Wednesday, December 31, 2003

As much as I write on here and as much as I blather on in person, I am insecure about my ability to express myself adequately via the English language.

Give me a canvas and some paints, or maybe a block of clay, and I'll happily create something that I feel suitably represents my thoughts or feelings. These are mediums in which I feel comfortable.

Words, though, leave too much room for imprecision. People can read so much into words that isn't meant, and they can miss so much even when the point has been said. I feel, with spoken or written language, like I'm wielding a sword that weighs twice as much as I do -- there is just no way for me to wield it effectively.

I am not able to be precise. The best words to capture a thought or the best way for structuring that thought often evade me.

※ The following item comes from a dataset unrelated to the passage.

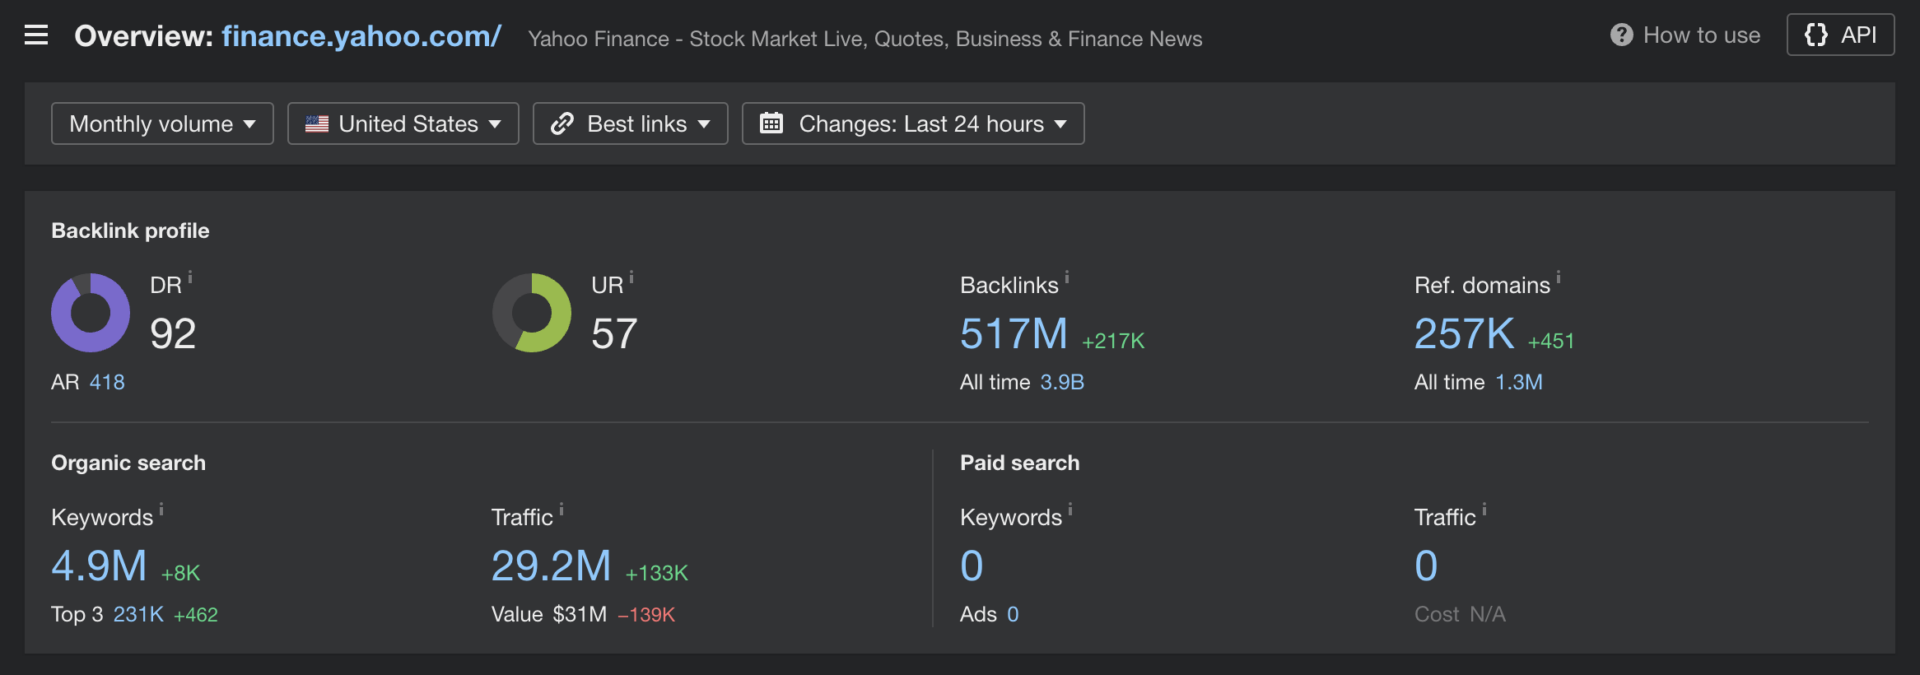
Task: Open the hamburger menu icon
Action: click(36, 36)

Because I lack precision, I am not able to speak concisely. For fear that I'll leave out an idea or be misunderstood because I chose the wrong words or phrased them poorly, I instead swamp the recipient with more words than are necessary. I talk on and on. I fling adjectives here and there, hoping that one will be "the right one" and that my listener will catch my meaning. I fear that instead, this tactic often results in overloading them so that they tune out much of what I say.

I admire people who regularly manipulate language with precision -- who say what they mean, mean what they say, and convey their meaning such that it cannot be misunderstood. I almost idolize them. It's a skill that, more than anything, I wish I embodied.